WHAT THE TASK ASKS: Among these entries, how many lines have the string "computer" in them? Only the number is needed.
—————
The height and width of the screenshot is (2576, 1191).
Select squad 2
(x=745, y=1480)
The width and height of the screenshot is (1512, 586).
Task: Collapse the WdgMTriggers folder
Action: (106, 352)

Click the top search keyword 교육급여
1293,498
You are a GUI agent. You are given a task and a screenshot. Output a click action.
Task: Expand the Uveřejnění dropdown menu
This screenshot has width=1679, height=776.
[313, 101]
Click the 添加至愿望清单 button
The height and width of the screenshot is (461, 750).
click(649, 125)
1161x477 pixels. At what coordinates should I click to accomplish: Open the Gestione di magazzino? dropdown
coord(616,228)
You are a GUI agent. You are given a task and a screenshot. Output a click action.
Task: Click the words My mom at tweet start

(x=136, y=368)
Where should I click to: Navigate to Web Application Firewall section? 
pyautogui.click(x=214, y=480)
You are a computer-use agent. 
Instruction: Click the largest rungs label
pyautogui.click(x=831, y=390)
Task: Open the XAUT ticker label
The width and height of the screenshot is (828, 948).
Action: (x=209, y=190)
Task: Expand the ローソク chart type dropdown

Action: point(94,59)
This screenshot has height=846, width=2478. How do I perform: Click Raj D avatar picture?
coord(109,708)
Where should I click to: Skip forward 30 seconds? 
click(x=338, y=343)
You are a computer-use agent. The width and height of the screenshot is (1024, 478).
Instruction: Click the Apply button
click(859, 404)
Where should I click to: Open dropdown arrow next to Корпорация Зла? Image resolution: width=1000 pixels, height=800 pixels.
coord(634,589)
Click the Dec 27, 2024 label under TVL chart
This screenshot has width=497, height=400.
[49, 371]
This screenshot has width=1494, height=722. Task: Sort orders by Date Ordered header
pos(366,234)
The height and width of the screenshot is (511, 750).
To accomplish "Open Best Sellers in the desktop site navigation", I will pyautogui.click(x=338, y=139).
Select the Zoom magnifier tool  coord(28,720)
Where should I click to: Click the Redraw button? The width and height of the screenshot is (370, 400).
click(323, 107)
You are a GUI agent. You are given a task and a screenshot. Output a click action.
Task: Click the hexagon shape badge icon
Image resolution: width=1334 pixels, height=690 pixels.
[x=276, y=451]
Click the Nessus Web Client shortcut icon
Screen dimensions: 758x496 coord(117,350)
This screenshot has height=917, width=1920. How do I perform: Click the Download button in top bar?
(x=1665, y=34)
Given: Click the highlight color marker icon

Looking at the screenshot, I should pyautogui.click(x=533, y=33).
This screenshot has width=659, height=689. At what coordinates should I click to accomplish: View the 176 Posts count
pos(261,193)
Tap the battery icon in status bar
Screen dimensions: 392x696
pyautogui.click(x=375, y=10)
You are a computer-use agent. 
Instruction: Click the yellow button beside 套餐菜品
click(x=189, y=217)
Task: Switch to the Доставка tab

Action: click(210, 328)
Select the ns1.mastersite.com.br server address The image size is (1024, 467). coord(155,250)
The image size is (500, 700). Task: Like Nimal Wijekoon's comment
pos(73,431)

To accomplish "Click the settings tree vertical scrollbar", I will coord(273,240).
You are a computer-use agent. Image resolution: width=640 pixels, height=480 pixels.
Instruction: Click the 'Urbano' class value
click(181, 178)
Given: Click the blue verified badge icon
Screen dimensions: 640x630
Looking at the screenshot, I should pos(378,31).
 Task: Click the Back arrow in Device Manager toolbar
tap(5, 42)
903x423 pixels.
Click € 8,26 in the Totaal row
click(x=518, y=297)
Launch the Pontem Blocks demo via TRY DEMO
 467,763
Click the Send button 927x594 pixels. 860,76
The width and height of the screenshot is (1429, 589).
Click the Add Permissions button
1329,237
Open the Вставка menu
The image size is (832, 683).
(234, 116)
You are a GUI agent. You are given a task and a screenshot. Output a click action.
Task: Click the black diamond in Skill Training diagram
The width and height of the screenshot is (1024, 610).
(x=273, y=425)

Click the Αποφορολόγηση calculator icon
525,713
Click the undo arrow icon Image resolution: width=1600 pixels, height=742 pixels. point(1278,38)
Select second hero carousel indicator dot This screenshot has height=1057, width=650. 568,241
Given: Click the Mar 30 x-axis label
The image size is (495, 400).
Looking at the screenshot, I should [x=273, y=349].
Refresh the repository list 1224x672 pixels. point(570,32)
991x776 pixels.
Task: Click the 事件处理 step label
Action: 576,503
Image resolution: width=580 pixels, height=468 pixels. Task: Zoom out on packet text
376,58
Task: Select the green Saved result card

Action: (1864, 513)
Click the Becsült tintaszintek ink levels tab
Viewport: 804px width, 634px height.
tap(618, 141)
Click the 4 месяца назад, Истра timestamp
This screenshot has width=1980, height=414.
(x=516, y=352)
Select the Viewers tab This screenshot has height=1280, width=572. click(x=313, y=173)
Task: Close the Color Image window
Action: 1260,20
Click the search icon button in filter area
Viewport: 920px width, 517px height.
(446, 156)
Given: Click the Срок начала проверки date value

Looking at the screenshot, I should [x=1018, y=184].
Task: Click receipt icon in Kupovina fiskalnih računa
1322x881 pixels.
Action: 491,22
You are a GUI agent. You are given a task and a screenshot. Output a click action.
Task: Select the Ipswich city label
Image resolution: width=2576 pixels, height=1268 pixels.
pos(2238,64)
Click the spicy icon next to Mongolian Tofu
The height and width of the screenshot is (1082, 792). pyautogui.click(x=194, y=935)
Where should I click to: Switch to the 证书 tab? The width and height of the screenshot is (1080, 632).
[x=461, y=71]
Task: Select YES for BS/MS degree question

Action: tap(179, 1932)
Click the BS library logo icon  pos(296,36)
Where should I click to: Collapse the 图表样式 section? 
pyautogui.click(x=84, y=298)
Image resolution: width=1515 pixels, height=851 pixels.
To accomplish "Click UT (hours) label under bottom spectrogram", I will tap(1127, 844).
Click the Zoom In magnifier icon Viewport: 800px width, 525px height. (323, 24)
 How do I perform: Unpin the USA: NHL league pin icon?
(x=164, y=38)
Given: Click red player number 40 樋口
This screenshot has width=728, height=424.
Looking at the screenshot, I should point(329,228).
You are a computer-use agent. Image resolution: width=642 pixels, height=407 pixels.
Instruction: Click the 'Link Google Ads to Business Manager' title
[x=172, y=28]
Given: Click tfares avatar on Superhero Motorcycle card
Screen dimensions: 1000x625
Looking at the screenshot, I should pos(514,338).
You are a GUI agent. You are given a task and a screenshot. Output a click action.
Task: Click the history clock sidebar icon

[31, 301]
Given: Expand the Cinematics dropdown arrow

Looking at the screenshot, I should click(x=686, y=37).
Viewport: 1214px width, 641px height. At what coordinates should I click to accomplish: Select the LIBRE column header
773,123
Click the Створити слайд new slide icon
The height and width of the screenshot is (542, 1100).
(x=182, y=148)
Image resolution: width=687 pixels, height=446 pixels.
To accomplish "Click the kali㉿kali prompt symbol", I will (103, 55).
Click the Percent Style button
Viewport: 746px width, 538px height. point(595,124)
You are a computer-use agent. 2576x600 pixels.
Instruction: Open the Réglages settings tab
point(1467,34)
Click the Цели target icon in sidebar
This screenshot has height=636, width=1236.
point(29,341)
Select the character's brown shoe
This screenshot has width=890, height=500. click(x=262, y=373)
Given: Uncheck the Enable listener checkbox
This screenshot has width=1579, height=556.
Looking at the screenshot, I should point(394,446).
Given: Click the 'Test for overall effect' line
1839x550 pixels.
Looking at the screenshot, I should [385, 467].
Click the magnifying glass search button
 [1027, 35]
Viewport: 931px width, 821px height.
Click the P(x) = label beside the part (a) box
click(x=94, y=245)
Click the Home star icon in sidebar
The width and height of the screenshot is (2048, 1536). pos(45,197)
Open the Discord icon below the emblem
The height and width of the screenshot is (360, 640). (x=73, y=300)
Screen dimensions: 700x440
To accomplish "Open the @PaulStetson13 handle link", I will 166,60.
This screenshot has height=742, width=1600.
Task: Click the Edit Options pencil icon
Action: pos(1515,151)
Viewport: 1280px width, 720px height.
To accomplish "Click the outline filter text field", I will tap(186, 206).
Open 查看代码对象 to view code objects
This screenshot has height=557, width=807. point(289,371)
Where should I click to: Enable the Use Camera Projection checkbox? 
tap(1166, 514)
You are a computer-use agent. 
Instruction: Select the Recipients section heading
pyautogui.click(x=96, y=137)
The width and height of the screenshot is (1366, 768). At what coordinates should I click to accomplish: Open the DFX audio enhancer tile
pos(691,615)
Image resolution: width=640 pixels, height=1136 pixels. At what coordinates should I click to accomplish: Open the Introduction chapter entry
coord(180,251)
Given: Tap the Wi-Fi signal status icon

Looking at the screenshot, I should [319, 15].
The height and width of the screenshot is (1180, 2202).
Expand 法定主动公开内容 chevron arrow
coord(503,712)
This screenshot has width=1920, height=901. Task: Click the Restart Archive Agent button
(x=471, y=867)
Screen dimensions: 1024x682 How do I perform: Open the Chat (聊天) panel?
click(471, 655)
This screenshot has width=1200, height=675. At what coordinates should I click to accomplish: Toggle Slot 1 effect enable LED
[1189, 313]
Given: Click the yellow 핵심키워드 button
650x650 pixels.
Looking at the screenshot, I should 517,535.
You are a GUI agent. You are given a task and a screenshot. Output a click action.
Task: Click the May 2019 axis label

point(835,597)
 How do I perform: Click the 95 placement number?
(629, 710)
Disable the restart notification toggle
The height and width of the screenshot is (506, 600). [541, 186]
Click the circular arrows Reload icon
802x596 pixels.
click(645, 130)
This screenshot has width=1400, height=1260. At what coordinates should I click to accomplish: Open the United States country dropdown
—————
SOLVED EXERCISE: 7